Monday, February 8, 2016

Style & Content Must Match...But What's the Risk?

I can't think of a writer more staunchly dedicated to style without giving a damn about making the job easier or more difficult for the reader than William Gaddis, author of such surreal American classics as The Recognitions and JR.

Gaddis, 1975
David Foster Wallace mentioned that if any writer wanted to know who had inspired him most, in terms of style and voice, it would be Gaddis. And this is most apparent in Wallace's last book of stories, Oblivion.

Linguistic tics befuddle, challenge, and inspire the reader throughout in a way that drew both praise and criticism from reviewer and novelist Walter Kirn, who seemed to get caught between marveling and denouncing the work for its overstimulated, tweaked-out abundance of hyper-detailing language and description.

In other words, fiction-Wallace as usual. But with Oblivion, it's Wallace after a lifetime of experience. The language, at first obfuscating the narrative, transforms itself into the picky, obsessive, anxious interior landscape of the character, and it fits. It fits well. The hard reading is worth it. For fiction lovers, it's a book to pore over.

Yet, if the authorial hand is too apparent in the advanced stylistic cues, he is also absent from what we usually expect in short stories, where the writer makes the time pass with a clumsy kind of "Two weeks later" exposition -- or as Gaddis calls it below, "narrative intrusion".

But what is the risk in losing yourself in the particular pattern of consciousness of the character? You run the risk of alienating the reader. You take a chance at overshooting your level of talent.
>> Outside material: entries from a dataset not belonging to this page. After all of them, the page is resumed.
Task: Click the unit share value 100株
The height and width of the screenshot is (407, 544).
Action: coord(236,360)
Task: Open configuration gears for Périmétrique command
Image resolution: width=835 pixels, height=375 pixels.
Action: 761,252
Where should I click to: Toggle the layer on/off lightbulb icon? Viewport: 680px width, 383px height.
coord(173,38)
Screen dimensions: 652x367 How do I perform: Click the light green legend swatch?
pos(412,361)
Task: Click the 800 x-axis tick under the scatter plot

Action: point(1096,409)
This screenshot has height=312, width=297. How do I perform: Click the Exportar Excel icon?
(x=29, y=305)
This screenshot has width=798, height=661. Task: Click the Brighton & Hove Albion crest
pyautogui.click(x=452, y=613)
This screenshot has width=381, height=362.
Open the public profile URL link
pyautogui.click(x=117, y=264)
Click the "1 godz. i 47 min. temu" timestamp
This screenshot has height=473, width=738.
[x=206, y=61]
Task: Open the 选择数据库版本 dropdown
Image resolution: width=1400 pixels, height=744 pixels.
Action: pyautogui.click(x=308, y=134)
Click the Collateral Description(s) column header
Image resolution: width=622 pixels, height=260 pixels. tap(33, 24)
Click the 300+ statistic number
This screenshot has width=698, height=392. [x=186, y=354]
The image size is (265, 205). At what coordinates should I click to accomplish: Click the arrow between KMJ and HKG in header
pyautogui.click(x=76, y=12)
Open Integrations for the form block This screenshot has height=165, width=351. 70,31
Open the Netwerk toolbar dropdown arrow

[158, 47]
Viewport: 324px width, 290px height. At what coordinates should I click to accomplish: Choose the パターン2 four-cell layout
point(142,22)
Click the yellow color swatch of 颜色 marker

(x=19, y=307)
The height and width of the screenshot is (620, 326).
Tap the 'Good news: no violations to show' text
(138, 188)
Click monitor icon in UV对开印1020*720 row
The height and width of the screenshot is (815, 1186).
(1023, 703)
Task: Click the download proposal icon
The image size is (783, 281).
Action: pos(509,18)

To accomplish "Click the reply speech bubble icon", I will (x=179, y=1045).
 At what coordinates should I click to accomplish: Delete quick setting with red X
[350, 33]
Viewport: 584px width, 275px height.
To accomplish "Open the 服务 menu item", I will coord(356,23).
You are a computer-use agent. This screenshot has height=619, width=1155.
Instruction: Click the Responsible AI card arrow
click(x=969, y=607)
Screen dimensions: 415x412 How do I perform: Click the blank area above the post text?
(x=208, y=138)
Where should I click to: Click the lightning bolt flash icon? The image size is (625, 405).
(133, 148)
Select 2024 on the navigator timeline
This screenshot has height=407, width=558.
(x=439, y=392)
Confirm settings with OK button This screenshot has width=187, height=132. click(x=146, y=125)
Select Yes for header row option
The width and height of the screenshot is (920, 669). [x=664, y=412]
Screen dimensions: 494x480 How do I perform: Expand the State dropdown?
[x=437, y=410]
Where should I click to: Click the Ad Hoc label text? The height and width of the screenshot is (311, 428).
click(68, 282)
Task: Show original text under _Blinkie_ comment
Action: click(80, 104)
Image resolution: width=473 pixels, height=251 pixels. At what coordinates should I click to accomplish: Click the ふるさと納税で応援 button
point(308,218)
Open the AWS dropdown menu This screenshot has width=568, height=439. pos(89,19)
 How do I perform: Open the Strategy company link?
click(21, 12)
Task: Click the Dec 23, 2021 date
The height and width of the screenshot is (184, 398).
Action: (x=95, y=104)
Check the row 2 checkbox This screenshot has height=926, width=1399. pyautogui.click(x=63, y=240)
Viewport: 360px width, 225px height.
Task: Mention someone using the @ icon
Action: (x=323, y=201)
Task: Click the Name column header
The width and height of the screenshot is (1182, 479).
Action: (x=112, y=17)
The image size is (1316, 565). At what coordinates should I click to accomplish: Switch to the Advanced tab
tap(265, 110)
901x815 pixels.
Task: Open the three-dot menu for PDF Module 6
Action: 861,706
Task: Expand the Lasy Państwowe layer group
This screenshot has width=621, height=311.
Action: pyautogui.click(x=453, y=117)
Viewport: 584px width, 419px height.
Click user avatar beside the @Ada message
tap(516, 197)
There has to be a profound, layered context by which to root and justify your stylings.

And, as Gaddis says below, if you don't have the ear for voice, you won't soak it up no matter how hard you listen, pay attention, or take "special measures" to acquire it.

Here is a nice cutout from an interview in 1982 provided by Biblioklept:
Style and content must match, must be complementary, accounting in part for a difference between the two books, though the lack of a conventional narrative style had already jarred a good many readers of The Recognitions when it appeared, as its hapless reviews show. J R was started as a story which quickly proved unsatisfactory, inspired- here’s the legitimate gossip—-by the postwar desecration of the Long Island village of Massapequa where my family had had property since around 1910, take a look at it now and you’ll see all the book’s worst hopes realized. In approaching J R as a novel, I was at pains to remove the author’s presence from the start as must be obvious. This was partly by way of what I mentioned earlier, obliging the thing to stand on own, take its own chances. But it was also by way of setting up a problem, a risk, in order to sustain my own interest, especially since the largely uninterrupted dialogue raised the further risk of presenting a convincing sense of real time without the conventional chapter breaks, white spaces, such narrative intrusions as “A week later . . .” How some of the writers I come across get through their books without dying of boredom is beyond me. As for what you call speech patterns, one is always listening and has got an ear or hasn’t, and without one, unless perhaps in dealing with an unfamiliar language and culture, no amount of your special measures like riding around on school buses will get you out of the swamp.